UAlbany Alum Gives Back with GivDapps
Adam MacDonald has long been interested in charity and mobile technology — separately. And now both are part of his business.
For years, MacDonald volunteered for Big Brothers Big Sisters, a non-profit child mentor program. Two summers ago, during a Wal-Mart run to buy his “little brother” shoes, he pondered: Why aren’t more people donating on cell phones?
MacDonald, then a University at Albany student, set out to start an app that would allow users to support specific community members through select charities. In pursuit of transparency, he envisioned the app to keep donors connected with donees.
“If I just gave $100 to a homeless person and they now have their own apartment and are doing well, that’s the kind of information I think is valuable to a donor,” he said.
This wasn’t his first dream app. Fascinated with mobile technology after Yik Yak launched two years prior, MacDonald was initially interested in developing an anonymous photo sharing app, Razly.

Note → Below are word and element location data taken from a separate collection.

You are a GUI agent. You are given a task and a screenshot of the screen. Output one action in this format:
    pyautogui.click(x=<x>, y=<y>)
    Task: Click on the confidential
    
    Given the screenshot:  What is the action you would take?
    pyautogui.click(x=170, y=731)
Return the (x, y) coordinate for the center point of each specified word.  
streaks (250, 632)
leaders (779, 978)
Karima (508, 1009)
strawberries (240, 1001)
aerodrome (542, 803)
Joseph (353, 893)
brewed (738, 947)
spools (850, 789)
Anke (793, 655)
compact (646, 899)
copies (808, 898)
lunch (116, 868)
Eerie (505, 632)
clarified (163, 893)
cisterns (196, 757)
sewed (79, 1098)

However, MacDonald faced two barriers with GivDapps: he knew little about nonprofits and marketing. Looking to build GivDapps, he would spend much of his time working to fill learning gaps.

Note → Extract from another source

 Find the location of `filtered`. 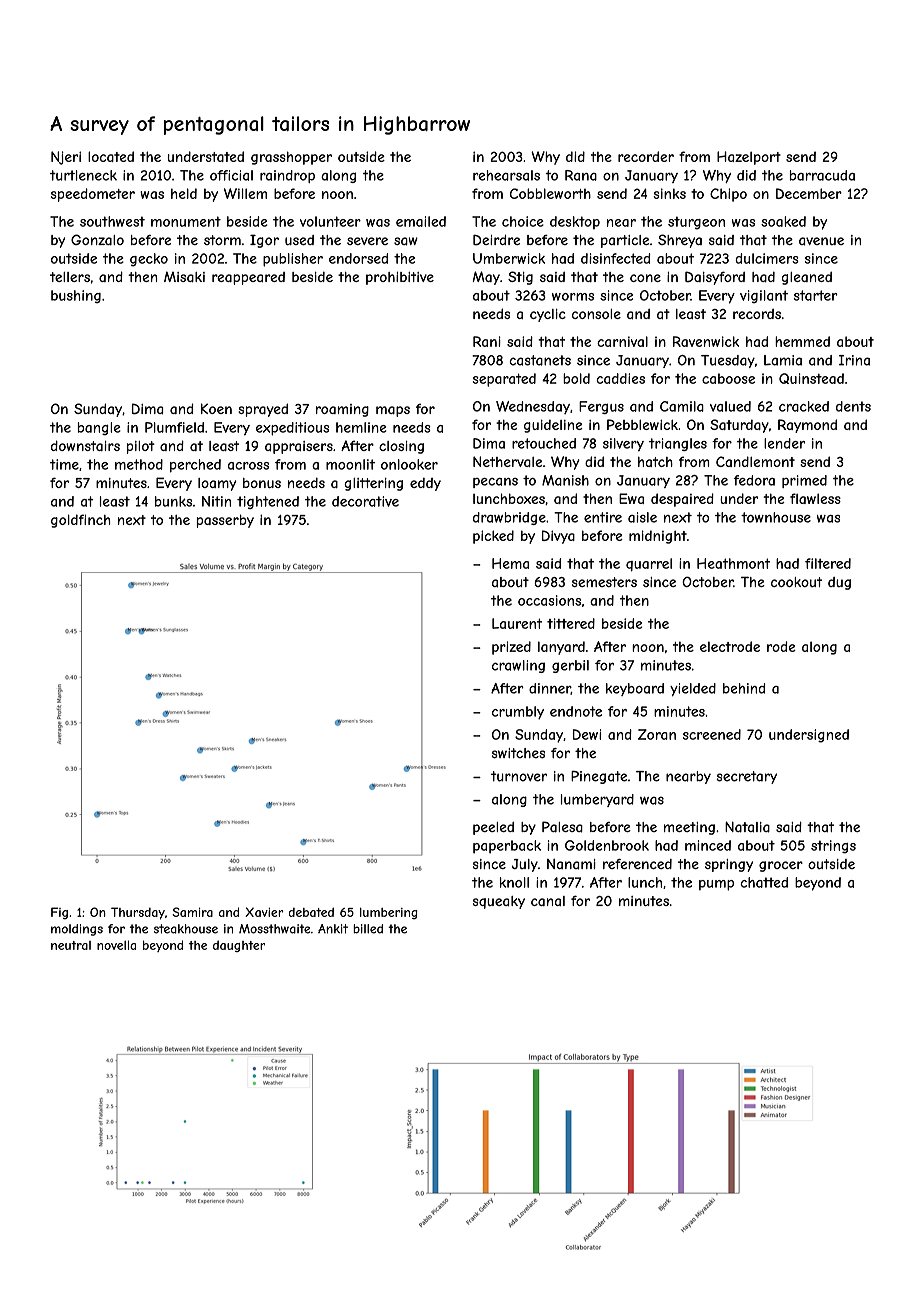

filtered is located at coordinates (828, 563).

At the time, GivDapps was failing to attract nonprofit partnerships. Nonprofits were hostile towards the app at first, fearing that they would lose money off of donations, MacDonald said. As a result, GivDapps’ rebranded their nonprofit outreach to highlight marketing and data collecting incentives.
“I was thinking in my head, ‘Of course nonprofits would be interested,’” he said. “And it turns out that I had to market myself very differently because they thought of me almost as competition.”
GivDapps began to make headway in January of last year, a result of the Blackstone Launchpad’s opening, MacDonald recalled. Prior to Blackstone, he mostly worked on GivDapps alone.
“The Blackstone thing kind of changed everything,” he said. “They brought together all of these minds that were just focused on what might be a good idea and what could be a bad idea.”
After Blackstone, MacDonald started running GivDapps out of a Troy office. At the time, GivDapps started to build its current list of partnerships (General Albany Fund, Four Mile Smile, and Joseph’s House).
Further ahead, MacDonald anticipates GivDapps to eventually expand to Schenectady and Saratoga Springs. With a greater reach, he plans to start marketing the app to fraternities and sororities across the Capital Region.
MacDonald has yet to profit off GivDapps. In an effort to make ends meet, he works for Ripe, a New York City-based restaurant app. Looking to meet goals, MacDonald works shifts back and forth between both start-ups as long as 12 hours.
“My intention is to really get this going,” he said. “Like I tell everybody on the team: I won’t get paid until everybody else gets paid.”